V8 zero-days are a warning. Mochi’s vm3jit is in the same category as V8 — a JIT for an interpreted language, where the JIT itself is implemented in unsafe host-language code. The 2025 V8 type-confusion zero-days (CVE-2025-6554, -10585, -13223) are exactly the bug class vm3jit could exhibit. MEP-41 should commit to (a) fuzzing the JIT, (b) optionally disabling the JIT for high-assurance deployments, (c) documenting the JIT’s role in the TCB.
The V8 sandbox concept is the right model for vm3jit’s blast radius. Google’s V8 sandbox aims to contain JIT compromise even if the JIT has bugs. Mochi could pursue an analogous “vm3jit sandbox” — restrict the JIT’s output to a defined region — though this would be a future MEP, not MEP-41.

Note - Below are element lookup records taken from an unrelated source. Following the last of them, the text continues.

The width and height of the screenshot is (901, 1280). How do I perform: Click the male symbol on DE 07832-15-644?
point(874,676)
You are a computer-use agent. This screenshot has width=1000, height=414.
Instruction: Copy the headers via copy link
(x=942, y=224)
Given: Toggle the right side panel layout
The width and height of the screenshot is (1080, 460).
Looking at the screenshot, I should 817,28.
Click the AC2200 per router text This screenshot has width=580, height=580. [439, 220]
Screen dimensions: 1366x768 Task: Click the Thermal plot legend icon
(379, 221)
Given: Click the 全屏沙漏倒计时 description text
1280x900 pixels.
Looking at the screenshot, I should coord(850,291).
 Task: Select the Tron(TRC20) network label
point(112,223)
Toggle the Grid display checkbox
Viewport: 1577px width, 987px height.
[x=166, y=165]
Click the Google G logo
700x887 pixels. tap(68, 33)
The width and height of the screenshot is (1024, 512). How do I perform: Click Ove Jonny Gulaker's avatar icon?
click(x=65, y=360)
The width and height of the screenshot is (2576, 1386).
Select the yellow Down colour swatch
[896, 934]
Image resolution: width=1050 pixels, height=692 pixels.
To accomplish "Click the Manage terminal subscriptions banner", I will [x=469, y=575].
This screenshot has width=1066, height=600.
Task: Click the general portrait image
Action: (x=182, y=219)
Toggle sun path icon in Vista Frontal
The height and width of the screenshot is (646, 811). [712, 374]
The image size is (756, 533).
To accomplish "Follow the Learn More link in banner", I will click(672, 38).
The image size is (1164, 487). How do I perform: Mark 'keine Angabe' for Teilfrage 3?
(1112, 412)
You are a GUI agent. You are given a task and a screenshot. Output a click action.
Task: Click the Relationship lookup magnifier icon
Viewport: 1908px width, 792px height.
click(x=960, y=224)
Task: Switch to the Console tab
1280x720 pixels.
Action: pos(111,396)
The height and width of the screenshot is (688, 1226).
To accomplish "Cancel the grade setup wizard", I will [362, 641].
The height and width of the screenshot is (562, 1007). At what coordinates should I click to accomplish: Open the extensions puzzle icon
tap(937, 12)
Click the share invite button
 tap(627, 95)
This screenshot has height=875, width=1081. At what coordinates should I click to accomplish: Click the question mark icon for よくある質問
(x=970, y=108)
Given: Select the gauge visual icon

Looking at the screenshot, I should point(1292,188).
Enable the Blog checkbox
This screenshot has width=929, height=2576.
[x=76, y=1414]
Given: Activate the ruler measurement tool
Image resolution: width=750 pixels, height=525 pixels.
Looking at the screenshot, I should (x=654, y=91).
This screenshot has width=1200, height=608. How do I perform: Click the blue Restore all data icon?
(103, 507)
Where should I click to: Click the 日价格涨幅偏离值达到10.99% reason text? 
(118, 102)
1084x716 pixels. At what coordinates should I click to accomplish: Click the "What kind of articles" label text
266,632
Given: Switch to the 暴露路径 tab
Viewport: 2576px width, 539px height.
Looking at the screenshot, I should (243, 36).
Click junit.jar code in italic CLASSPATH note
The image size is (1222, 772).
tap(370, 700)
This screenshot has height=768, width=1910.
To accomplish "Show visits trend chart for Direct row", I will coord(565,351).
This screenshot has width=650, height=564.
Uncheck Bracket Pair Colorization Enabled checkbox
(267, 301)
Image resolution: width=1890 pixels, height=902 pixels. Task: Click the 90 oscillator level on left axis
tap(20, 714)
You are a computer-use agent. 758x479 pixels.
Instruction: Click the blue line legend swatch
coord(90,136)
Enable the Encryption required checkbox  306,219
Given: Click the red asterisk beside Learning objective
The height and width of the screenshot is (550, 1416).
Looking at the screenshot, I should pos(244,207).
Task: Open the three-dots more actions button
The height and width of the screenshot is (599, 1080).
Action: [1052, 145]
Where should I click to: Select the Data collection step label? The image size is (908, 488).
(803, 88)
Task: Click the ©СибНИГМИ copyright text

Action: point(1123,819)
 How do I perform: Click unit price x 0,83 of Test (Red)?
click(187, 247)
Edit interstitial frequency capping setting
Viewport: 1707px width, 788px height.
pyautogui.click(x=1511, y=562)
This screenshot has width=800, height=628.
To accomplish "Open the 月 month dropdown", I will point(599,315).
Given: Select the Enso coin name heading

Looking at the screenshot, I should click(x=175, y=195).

§7 Open Questions for MEP-41

Should MEP-41 lead with the Android 76% → 20% number as the headline industry data point? It is the most compelling, recent, and Google-published number available.
Should Mochi commit to publishing annual memory-safety statistics in Android style once the user base supports it?
The Android Scudo allocator’s guard pages turned CVE-2025-48530 into a non-exploitable bug. Does Mochi’s arena allocator have analogous defence-in-depth? If not, should MEP-41 specify adding guard pages between arenas or between slabs?
The V8-style sandbox model (constrain JIT memory access to a defined region) is the right architectural direction for vm3jit. Should MEP-41 mention this as future work?
The “more lines of Rust than C++ added in 2025” milestone is a watchable indicator. Mochi’s analogue: track the ratio of Mochi-source code to unsafe Go in the runtime. Worth committing to publish.